> [WHAT NEEDS TO BE DONE]: Please set down the entries below once more, exactly.

> [RAW DATA]:
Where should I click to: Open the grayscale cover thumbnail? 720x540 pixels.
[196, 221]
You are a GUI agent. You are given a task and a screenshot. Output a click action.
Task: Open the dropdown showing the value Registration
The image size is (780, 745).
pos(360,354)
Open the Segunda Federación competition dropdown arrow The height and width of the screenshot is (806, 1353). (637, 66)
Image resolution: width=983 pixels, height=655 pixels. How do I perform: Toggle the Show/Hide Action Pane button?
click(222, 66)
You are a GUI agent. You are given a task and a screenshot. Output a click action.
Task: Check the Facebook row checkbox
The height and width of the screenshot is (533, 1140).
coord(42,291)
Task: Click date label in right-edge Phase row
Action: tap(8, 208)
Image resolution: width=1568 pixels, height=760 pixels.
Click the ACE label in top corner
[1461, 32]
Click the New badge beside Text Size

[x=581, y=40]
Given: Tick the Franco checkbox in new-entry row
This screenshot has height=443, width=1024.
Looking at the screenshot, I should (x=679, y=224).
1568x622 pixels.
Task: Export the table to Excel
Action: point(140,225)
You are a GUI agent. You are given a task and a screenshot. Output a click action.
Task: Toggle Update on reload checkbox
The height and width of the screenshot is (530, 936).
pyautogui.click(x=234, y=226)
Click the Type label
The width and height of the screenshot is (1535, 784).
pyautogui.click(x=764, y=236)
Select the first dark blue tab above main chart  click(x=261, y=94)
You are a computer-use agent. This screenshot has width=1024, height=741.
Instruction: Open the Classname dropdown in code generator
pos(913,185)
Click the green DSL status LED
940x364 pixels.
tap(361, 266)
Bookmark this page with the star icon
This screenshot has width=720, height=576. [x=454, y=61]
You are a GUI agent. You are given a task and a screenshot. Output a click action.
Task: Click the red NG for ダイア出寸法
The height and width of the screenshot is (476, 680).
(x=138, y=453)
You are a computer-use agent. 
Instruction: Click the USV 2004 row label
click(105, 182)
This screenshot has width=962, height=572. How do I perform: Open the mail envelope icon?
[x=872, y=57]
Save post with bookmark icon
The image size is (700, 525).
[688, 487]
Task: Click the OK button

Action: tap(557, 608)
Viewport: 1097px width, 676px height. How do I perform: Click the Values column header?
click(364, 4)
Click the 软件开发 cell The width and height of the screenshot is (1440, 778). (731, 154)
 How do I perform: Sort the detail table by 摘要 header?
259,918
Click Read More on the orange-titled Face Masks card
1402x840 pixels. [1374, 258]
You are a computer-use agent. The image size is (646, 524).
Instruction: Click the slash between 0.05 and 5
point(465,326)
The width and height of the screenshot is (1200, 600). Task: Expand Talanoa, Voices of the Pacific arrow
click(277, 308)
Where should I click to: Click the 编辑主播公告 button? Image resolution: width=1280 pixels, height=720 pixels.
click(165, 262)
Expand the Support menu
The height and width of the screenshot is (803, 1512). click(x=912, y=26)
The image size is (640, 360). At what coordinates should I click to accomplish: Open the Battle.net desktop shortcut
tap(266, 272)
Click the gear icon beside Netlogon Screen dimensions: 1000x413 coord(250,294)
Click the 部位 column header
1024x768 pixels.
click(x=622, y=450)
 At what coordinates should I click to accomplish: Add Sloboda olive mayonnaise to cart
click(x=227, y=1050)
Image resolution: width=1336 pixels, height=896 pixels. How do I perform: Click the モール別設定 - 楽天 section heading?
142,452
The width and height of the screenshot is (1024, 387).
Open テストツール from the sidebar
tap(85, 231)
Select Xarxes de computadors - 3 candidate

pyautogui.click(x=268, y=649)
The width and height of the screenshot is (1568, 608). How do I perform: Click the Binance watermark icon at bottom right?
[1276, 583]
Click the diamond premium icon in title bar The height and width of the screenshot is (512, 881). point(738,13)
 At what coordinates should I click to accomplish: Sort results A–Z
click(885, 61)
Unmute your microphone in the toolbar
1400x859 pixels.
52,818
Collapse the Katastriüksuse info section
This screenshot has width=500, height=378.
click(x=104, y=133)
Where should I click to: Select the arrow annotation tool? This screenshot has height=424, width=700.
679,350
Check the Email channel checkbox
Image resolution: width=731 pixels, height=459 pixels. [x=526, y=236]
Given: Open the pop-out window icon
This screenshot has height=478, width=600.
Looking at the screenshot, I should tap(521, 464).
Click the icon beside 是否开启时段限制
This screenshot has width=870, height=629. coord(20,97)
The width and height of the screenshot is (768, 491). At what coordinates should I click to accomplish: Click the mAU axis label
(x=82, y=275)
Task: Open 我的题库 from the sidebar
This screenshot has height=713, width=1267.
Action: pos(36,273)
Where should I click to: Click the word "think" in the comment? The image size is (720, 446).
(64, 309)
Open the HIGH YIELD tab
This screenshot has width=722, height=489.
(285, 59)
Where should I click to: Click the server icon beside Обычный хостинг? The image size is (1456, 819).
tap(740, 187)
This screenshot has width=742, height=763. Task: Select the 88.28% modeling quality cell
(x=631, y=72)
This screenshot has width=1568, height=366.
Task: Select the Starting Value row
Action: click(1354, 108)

> [TASK ANSWER]:
Where should I click to: Open the grayscale cover thumbnail? 720x540 pixels.
[196, 221]
You are a GUI agent. You are given a task and a screenshot. Output a click action.
Task: Open the dropdown showing the value Registration
The image size is (780, 745).
pos(360,354)
Open the Segunda Federación competition dropdown arrow The height and width of the screenshot is (806, 1353). (637, 66)
Image resolution: width=983 pixels, height=655 pixels. How do I perform: Toggle the Show/Hide Action Pane button?
click(222, 66)
You are a GUI agent. You are given a task and a screenshot. Output a click action.
Task: Check the Facebook row checkbox
The height and width of the screenshot is (533, 1140).
coord(42,291)
Task: Click date label in right-edge Phase row
Action: tap(8, 208)
Image resolution: width=1568 pixels, height=760 pixels.
Click the ACE label in top corner
[1461, 32]
Click the New badge beside Text Size

[x=581, y=40]
Given: Tick the Franco checkbox in new-entry row
This screenshot has height=443, width=1024.
Looking at the screenshot, I should (x=679, y=224).
1568x622 pixels.
Task: Export the table to Excel
Action: point(140,225)
You are a GUI agent. You are given a task and a screenshot. Output a click action.
Task: Toggle Update on reload checkbox
The height and width of the screenshot is (530, 936).
pyautogui.click(x=234, y=226)
Click the Type label
The width and height of the screenshot is (1535, 784).
pyautogui.click(x=764, y=236)
Select the first dark blue tab above main chart  click(x=261, y=94)
You are a computer-use agent. This screenshot has width=1024, height=741.
Instruction: Open the Classname dropdown in code generator
pos(913,185)
Click the green DSL status LED
940x364 pixels.
tap(361, 266)
Bookmark this page with the star icon
This screenshot has width=720, height=576. [x=454, y=61]
You are a GUI agent. You are given a task and a screenshot. Output a click action.
Task: Click the red NG for ダイア出寸法
The height and width of the screenshot is (476, 680).
(x=138, y=453)
You are a computer-use agent. 
Instruction: Click the USV 2004 row label
click(105, 182)
This screenshot has width=962, height=572. How do I perform: Open the mail envelope icon?
[x=872, y=57]
Save post with bookmark icon
The image size is (700, 525).
[688, 487]
Task: Click the OK button

Action: tap(557, 608)
Viewport: 1097px width, 676px height. How do I perform: Click the Values column header?
click(364, 4)
Click the 软件开发 cell The width and height of the screenshot is (1440, 778). (731, 154)
 How do I perform: Sort the detail table by 摘要 header?
259,918
Click Read More on the orange-titled Face Masks card
1402x840 pixels. [1374, 258]
You are a computer-use agent. The image size is (646, 524).
Instruction: Click the slash between 0.05 and 5
point(465,326)
The width and height of the screenshot is (1200, 600). Task: Expand Talanoa, Voices of the Pacific arrow
click(277, 308)
Where should I click to: Click the 编辑主播公告 button? Image resolution: width=1280 pixels, height=720 pixels.
click(165, 262)
Expand the Support menu
The height and width of the screenshot is (803, 1512). click(x=912, y=26)
The image size is (640, 360). At what coordinates should I click to accomplish: Open the Battle.net desktop shortcut
tap(266, 272)
Click the gear icon beside Netlogon Screen dimensions: 1000x413 coord(250,294)
Click the 部位 column header
1024x768 pixels.
click(x=622, y=450)
 At what coordinates should I click to accomplish: Add Sloboda olive mayonnaise to cart
click(x=227, y=1050)
Image resolution: width=1336 pixels, height=896 pixels. How do I perform: Click the モール別設定 - 楽天 section heading?
142,452
The width and height of the screenshot is (1024, 387).
Open テストツール from the sidebar
tap(85, 231)
Select Xarxes de computadors - 3 candidate

pyautogui.click(x=268, y=649)
The width and height of the screenshot is (1568, 608). How do I perform: Click the Binance watermark icon at bottom right?
[1276, 583]
Click the diamond premium icon in title bar The height and width of the screenshot is (512, 881). point(738,13)
 At what coordinates should I click to accomplish: Sort results A–Z
click(885, 61)
Unmute your microphone in the toolbar
1400x859 pixels.
52,818
Collapse the Katastriüksuse info section
This screenshot has width=500, height=378.
click(x=104, y=133)
Where should I click to: Select the arrow annotation tool? This screenshot has height=424, width=700.
679,350
Check the Email channel checkbox
Image resolution: width=731 pixels, height=459 pixels. [x=526, y=236]
Given: Open the pop-out window icon
This screenshot has height=478, width=600.
Looking at the screenshot, I should tap(521, 464).
Click the icon beside 是否开启时段限制
This screenshot has width=870, height=629. coord(20,97)
The width and height of the screenshot is (768, 491). At what coordinates should I click to accomplish: Click the mAU axis label
(x=82, y=275)
Task: Open 我的题库 from the sidebar
This screenshot has height=713, width=1267.
Action: pos(36,273)
Where should I click to: Click the word "think" in the comment? The image size is (720, 446).
(64, 309)
Open the HIGH YIELD tab
This screenshot has width=722, height=489.
(285, 59)
Where should I click to: Click the server icon beside Обычный хостинг? The image size is (1456, 819).
tap(740, 187)
This screenshot has width=742, height=763. Task: Select the 88.28% modeling quality cell
(x=631, y=72)
This screenshot has width=1568, height=366.
Task: Select the Starting Value row
Action: click(1354, 108)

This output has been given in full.